Необходимо было что-то срочно предпринять. Но пробиться сквозь теснившуюся на лестнице толпу не представлялось возможным. И когда служащий консульства снова вышел из двери справа, Стефен шагнул вперед и торопливо произнес:

— Разрешите обратиться к вам по чрезвычайно важному делу.

— Не теперь.

— Я задержу вас не более пяти минут, поверьте.

— Ждите своей очереди.

— Но уверяю вас…

Чиновник досадливо причмокнул и нетерпеливо поглядел на Стефена. На вид чиновнику было лет тридцать, не больше, и у него сохранился свежий цвет лица, но голова уже начинала лысеть.

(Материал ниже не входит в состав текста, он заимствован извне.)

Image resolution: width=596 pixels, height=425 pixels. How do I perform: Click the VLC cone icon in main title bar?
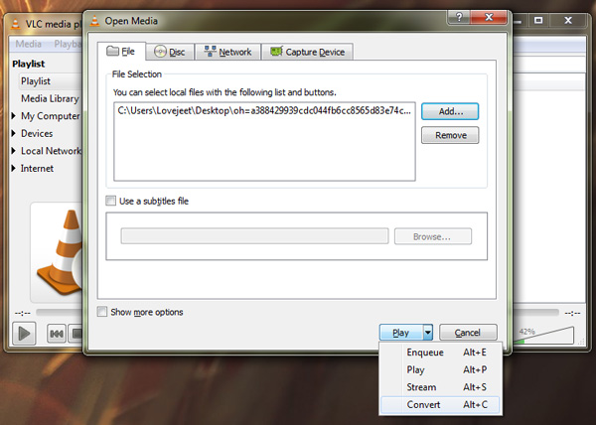16,24
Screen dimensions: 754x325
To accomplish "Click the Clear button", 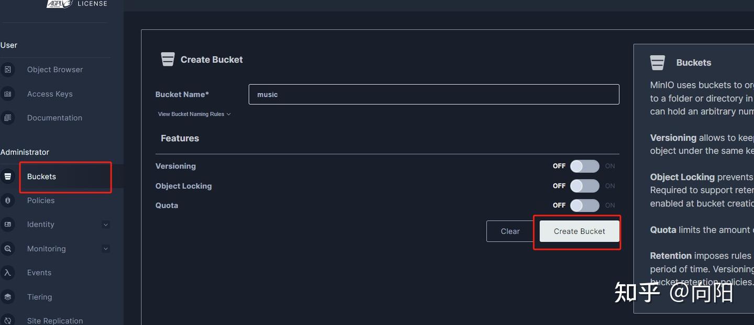I will coord(509,231).
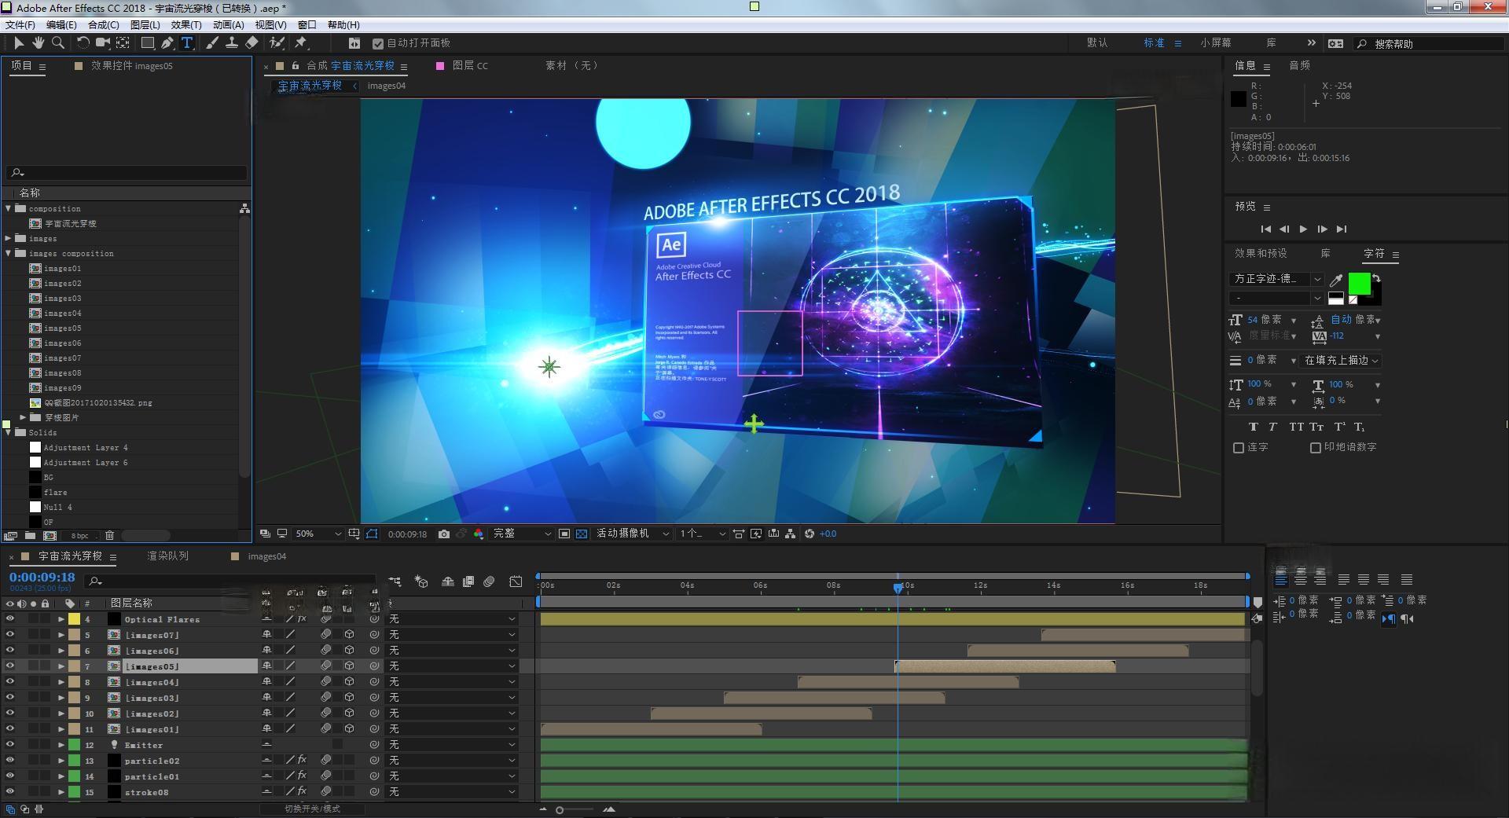
Task: Select the Eraser tool
Action: tap(252, 43)
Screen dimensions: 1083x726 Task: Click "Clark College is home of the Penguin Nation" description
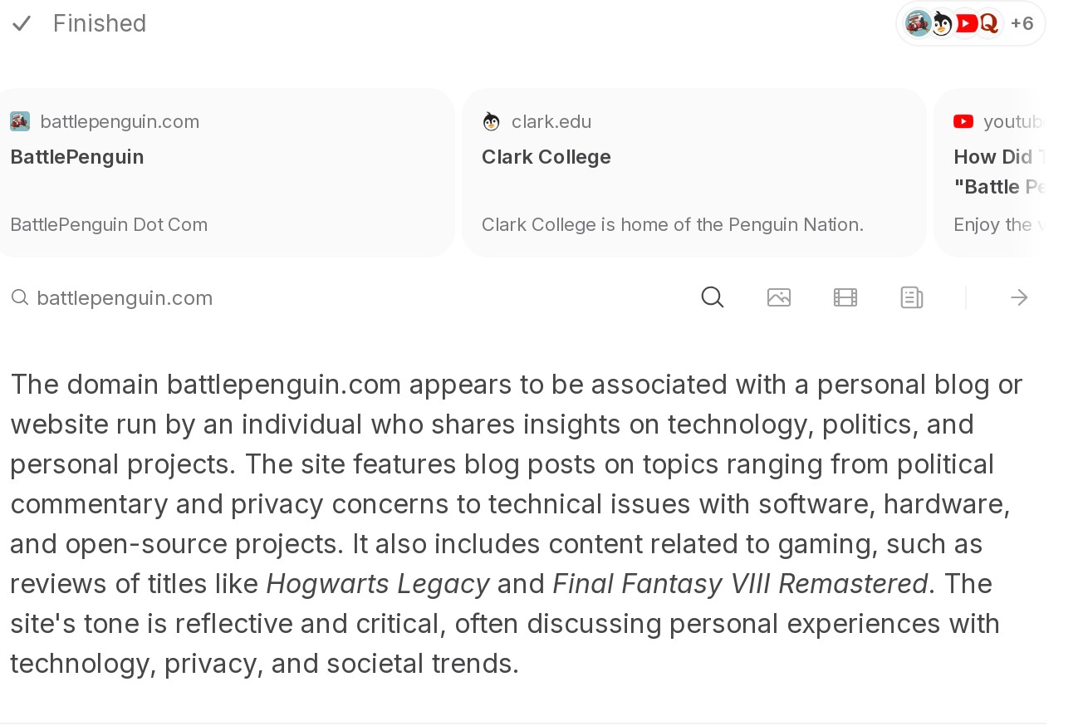click(x=673, y=224)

На нем был белый полотняный китель. Приятное, открытое лицо его было сейчас хмуро, он выглядел крайне утомленным и задерганным. Он с неприязнью посмотрел на грязные рваные башмаки Стефена, на его лоснящийся пиджак и заношенную рубашку, которая стиралась в последний раз в илистом ручье. Однако суровое выражение его лица внезапно смягчилось. Он смотрел на Стефена и словно пытался что-то припомнить. Затем сказал учтиво и несколько церемонно:

— Хорошо… Пройдемте ко мне.

Они вошли в небольшую комнату, почти пустую. Две теннисные ракетки в углу и несколько групповых фотографий на выкрашенных желтой клеевой краской стенах слегка оживляли это помещение, придавая ему менее каменный вид. Чиновник пододвинул Стефену стул и сел за полированный, заваленный бумагами письменный стол.

вернуться

52

дилижанс (исп.)

вернуться

53

война (исп.)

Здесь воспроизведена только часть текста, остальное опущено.